» Problem details:
Leaving out every picture, transcribe the lines from the line that contains "Task: Toggle the" to the end of the entries below, both ends included.

Stored items
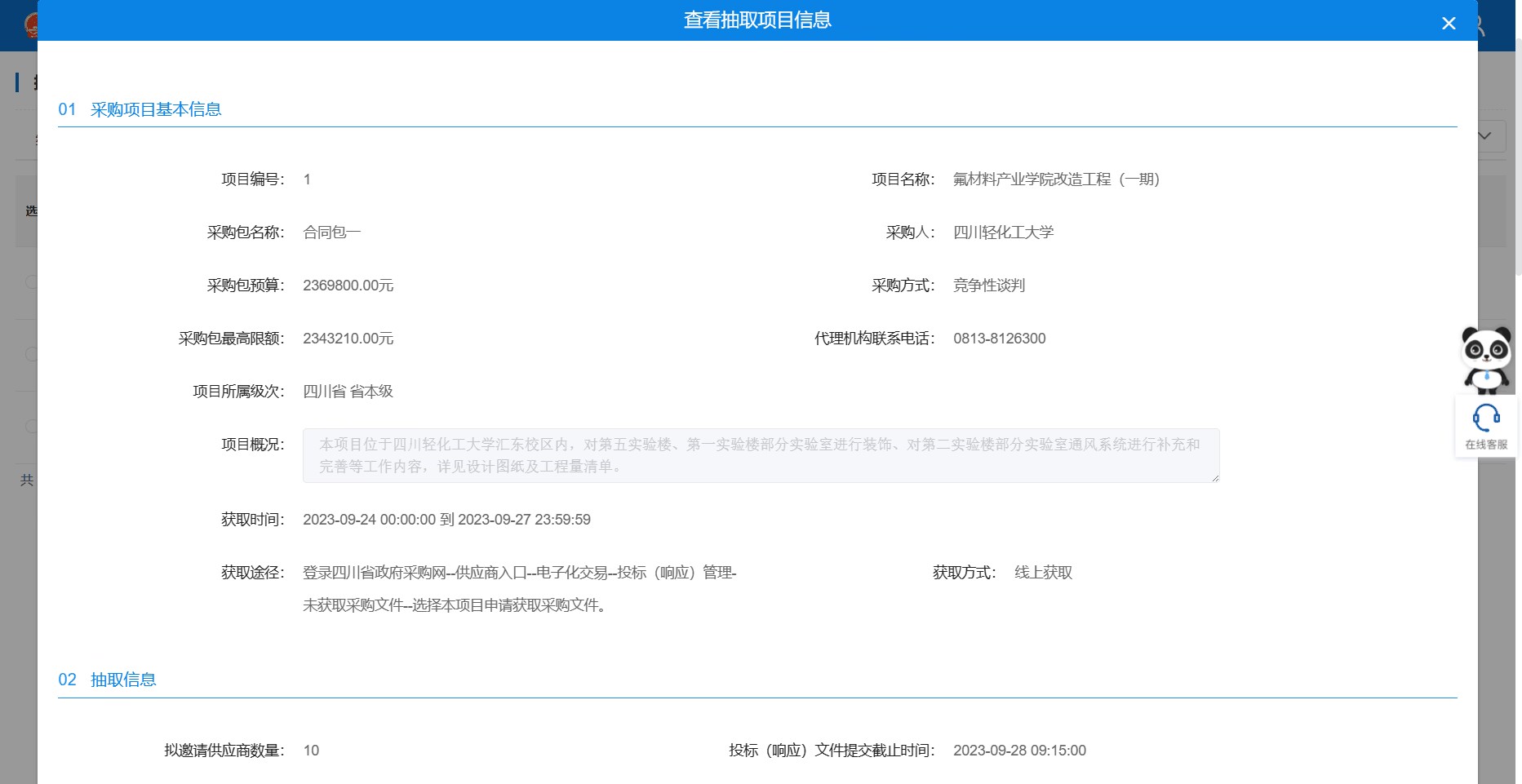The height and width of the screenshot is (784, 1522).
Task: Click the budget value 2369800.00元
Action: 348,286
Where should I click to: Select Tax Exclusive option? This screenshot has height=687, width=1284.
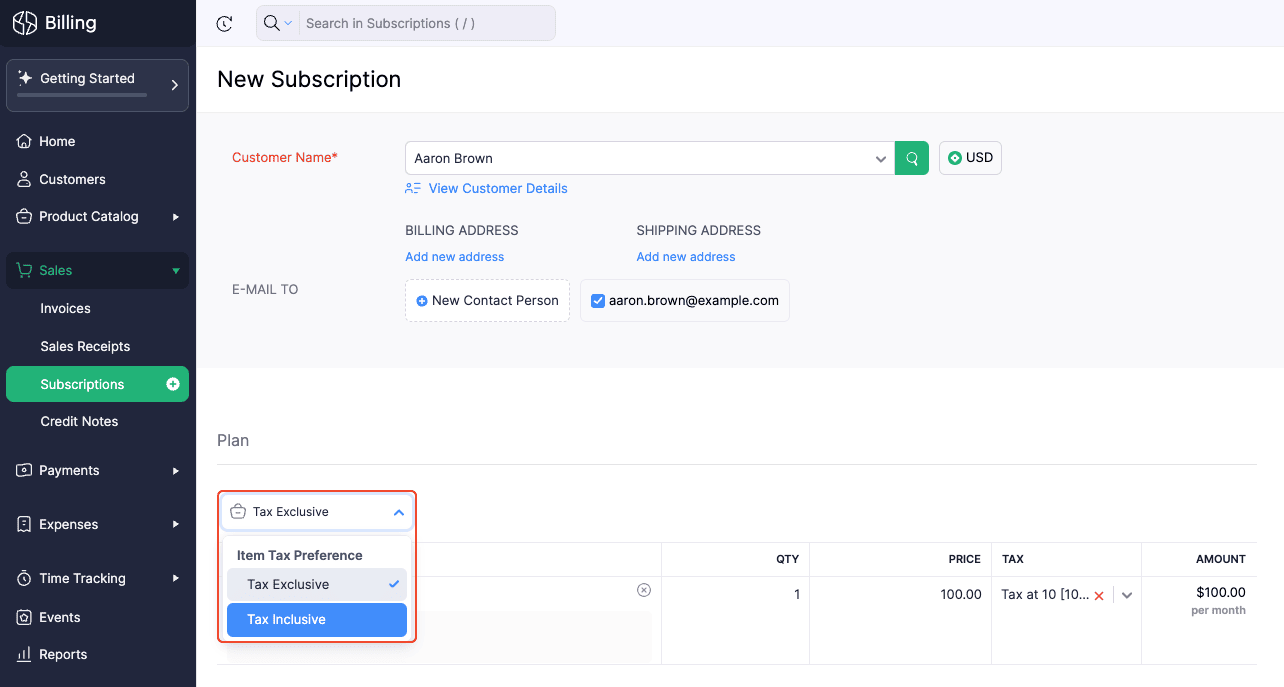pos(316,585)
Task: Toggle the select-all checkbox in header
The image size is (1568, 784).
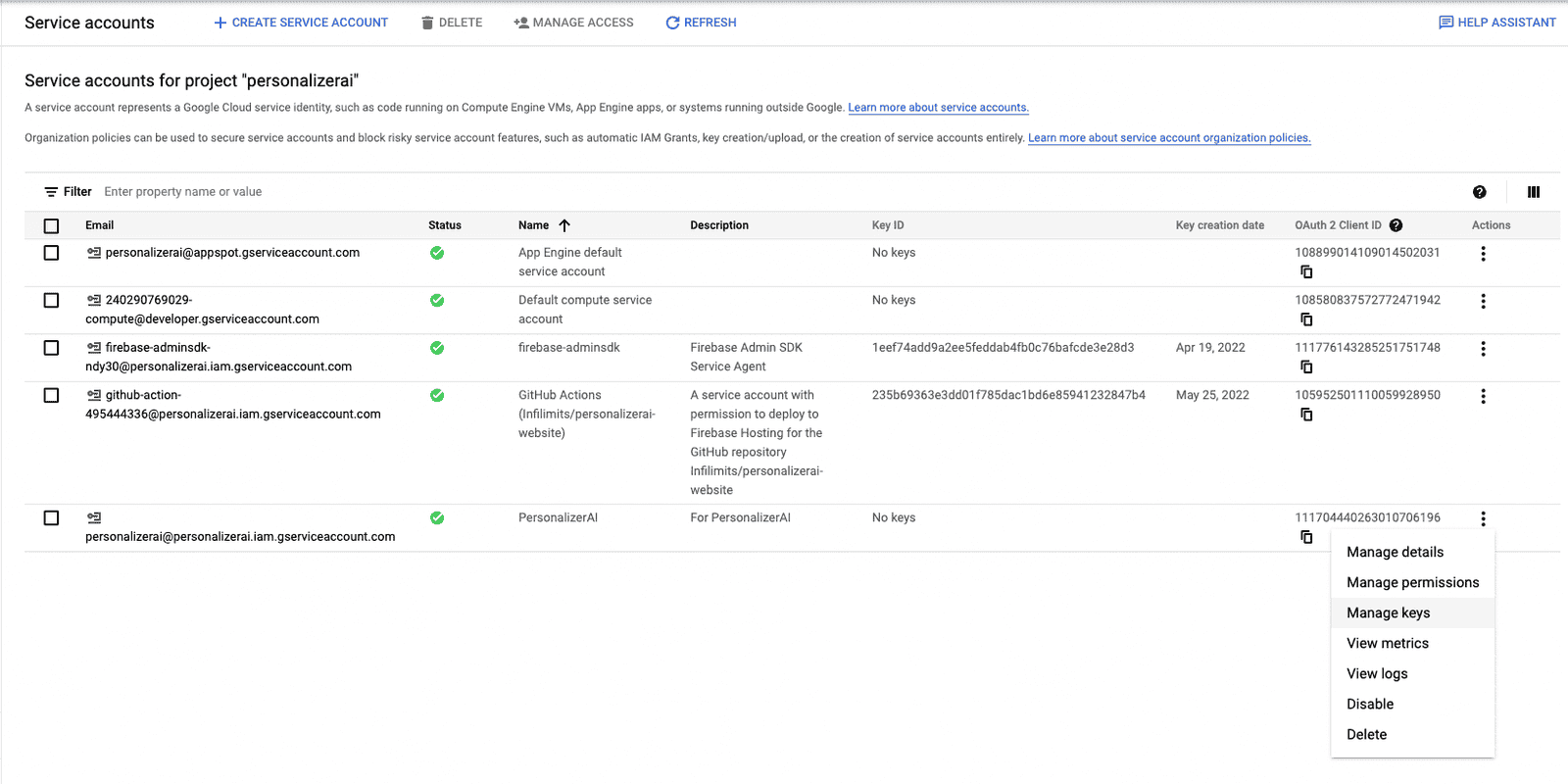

» Result below:
Task: Toggle the select-all checkbox in header
The image size is (1568, 784).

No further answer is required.